“Dalla Visione all’Azione – Rilanciare la competitività europea”

Dal 12 giugno 2026 è entrato in vigore il nuovo Patto europeo su migrazione e asilo approvato dal Parlamento europeo. Si tratta di una riforma che introduce un sistema più strutturato per la gestione dei flussi migratori, con controlli rafforzati, procedure più rapide e meno spazio per chi tenta di aggirare le regole comuni.

L’obiettivo dichiarato è quello di rendere più efficace il funzionamento del sistema europeo, accelerando l’esame delle domande di asilo, rafforzando la sicurezza delle frontiere esterne e migliorando la capacità di distinguere tra chi ha effettivamente diritto alla protezione internazionale e chi non possiede i requisiti per restare nell’Unione europea. Tra le novità vi è anche la possibilità di trattenere temporaneamente i migranti per il tempo necessario alle verifiche, nel rispetto delle garanzie previste.

Questo passaggio segna un cambio di impostazione che risponde a una richiesta politica e istituzionale che da tempo viene avanzata da molti Stati membri, tra cui l’Italia. L’esigenza è quella di affrontare il fenomeno migratorio con maggiore realismo e con strumenti più efficaci, in grado di contrastare le reti criminali che alimentano l’immigrazione irregolare e di garantire al tempo stesso un sistema ordinato e sostenibile.

A mio avviso, questo nuovo quadro europeo rappresenta un passo nella giusta direzione, perché riconosce finalmente che la gestione dei flussi migratori non può essere affidata a meccanismi frammentati o inefficaci, spesso nelle mani di trafficanti di esseri umani, ma richiede regole comuni e una capacità di intervento più rapida e coordinata. È una scelta che rafforza l’Europa nella sua dimensione politica, chiamata a difendere i propri confini ma anche a garantire protezione a chi fugge da guerre e persecuzioni.

Ritengo fondamentale che questo approccio continui a mantenere un equilibrio chiaro tra fermezza e umanità.
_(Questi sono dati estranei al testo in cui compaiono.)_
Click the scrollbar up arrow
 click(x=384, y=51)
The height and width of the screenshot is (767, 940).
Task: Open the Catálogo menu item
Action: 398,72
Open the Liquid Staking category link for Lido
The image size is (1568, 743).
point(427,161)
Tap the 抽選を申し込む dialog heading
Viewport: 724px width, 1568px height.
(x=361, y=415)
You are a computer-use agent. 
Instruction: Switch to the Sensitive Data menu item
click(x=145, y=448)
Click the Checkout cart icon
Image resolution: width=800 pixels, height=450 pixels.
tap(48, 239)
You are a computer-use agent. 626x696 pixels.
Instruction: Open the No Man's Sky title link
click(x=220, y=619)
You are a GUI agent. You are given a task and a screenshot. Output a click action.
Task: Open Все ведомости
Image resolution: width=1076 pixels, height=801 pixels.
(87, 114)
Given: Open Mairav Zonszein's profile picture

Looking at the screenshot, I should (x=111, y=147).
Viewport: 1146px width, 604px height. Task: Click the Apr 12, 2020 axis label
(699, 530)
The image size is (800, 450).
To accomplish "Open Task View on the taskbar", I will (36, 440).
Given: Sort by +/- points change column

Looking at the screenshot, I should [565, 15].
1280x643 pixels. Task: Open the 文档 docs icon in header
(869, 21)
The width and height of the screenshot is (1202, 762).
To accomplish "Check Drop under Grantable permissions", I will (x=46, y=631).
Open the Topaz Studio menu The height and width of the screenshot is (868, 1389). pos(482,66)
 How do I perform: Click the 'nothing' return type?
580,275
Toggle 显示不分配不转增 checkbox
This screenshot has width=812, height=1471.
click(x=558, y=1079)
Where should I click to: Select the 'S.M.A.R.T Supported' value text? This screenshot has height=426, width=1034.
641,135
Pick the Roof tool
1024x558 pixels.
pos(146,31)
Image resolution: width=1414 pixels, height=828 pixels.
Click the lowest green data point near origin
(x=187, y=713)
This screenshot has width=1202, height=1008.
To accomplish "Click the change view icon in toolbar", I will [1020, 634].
Contrastare l’immigrazione irregolare non significa chiudere le porte a chi ha diritto alla protezione o a chi sceglie di arrivare legalmente per lavorare e contribuire alla crescita delle nostre società. Significa, invece, distinguere con maggiore chiarezza le situazioni e rendere il sistema più giusto ed efficace. In qualità di rappresentante di Forza Italia e del Partito Popolare Europeo, continuerò a sostenere una linea che coniughi legalità, sicurezza e solidarietà, nella convinzione che solo un’Europa capace di governare i flussi migratori con serietà e responsabilità possa garantire stabilità ai propri cittadini e dignità a chi arriva nel nostro continente.